"I'm a political hack,"says Ivanhoe Donaldson, generally considered the alter ego of Mayor-elect Marion Barry. "He's a politican.

But if Donaldson is the late '70s model of the city hall hack, the breed has changed quite a bit since the days of blue-suited satchel-fannied politicos with 25-cent shoeshine. Donaldson, who will serve after the Jan. 2 inauguration as general assistant and "staff honcho" to the Mayor, is an intense 32-year-old with the build of a long-distance runner and a mind that can leap from questions of staff organisation to the music of John Coltrane, the paintings of Charles White and the writings of Dostoevsky, Camus and Margaret Walker.

Aesthetic conversation has not been in demand lately in the bare beige office on the third floor of the National Theater Building which serves as Barry's transition headquarters. What Donaldson has brought to his work there, associates say, is what he brought to his role as manager of Barry's long-shot mayoral campaign-energy, a taste for power, a sense of urgency about Barry's priorities and a proclivity for hard work.

"I'm a workaholic," Donaldson says cheerfully.

The two men met when both were organizers for the Student Non-Violent Coordinating Committee in the '60s. As the civil rights movement waned. Donaldson moved into electoral politics, supporting candidates like Julian Bond and Andrew Young. He managed Barry's campaign for City Council in 1974.

But Donaldson says he has never been tempted to run for office himself.

As a candidate, "You have to show some sense that everybody's important. I can believe that, but I don't have to operate that way. Besides, some folks are designed to work for other people and others are designed to be out front."

Out front, it seems, is not where Donaldson prefers to be. "The media can make you into a personality, instead of someone who has a job to do," he fretted. "But I assume it's a passing fancy. In another two months the media will have a shiny crop of new faces to write about, and I'll be able to concentrate on what I'm trying to do."

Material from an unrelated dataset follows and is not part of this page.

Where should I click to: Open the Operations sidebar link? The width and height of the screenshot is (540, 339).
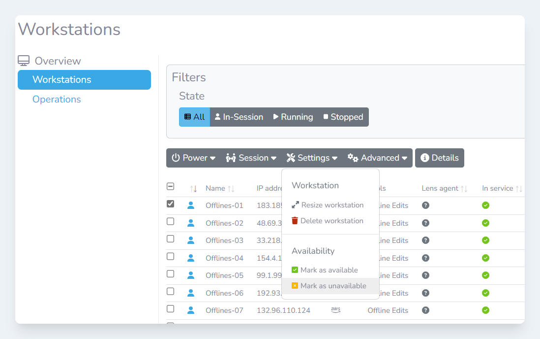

What he wants to do, he says, is what Marion Barry wants to do - an ambitious list including, but not limited to, giving new hope to the District's young people, making municipal government responsive and helping low-income people stay in their homes despite mounting housing costs.

Donaldson's devotion to hard work and long hours detracts from the amount of time he can spend with his wife of nine months, Winifred Burrell Donaldson, administrative assistant to Rep. Andrew Jacobs Jr. (D-Ind.). "But she understands the world of politics - plus she's very supportive of Marion Barry and what I'm trying to do," he says.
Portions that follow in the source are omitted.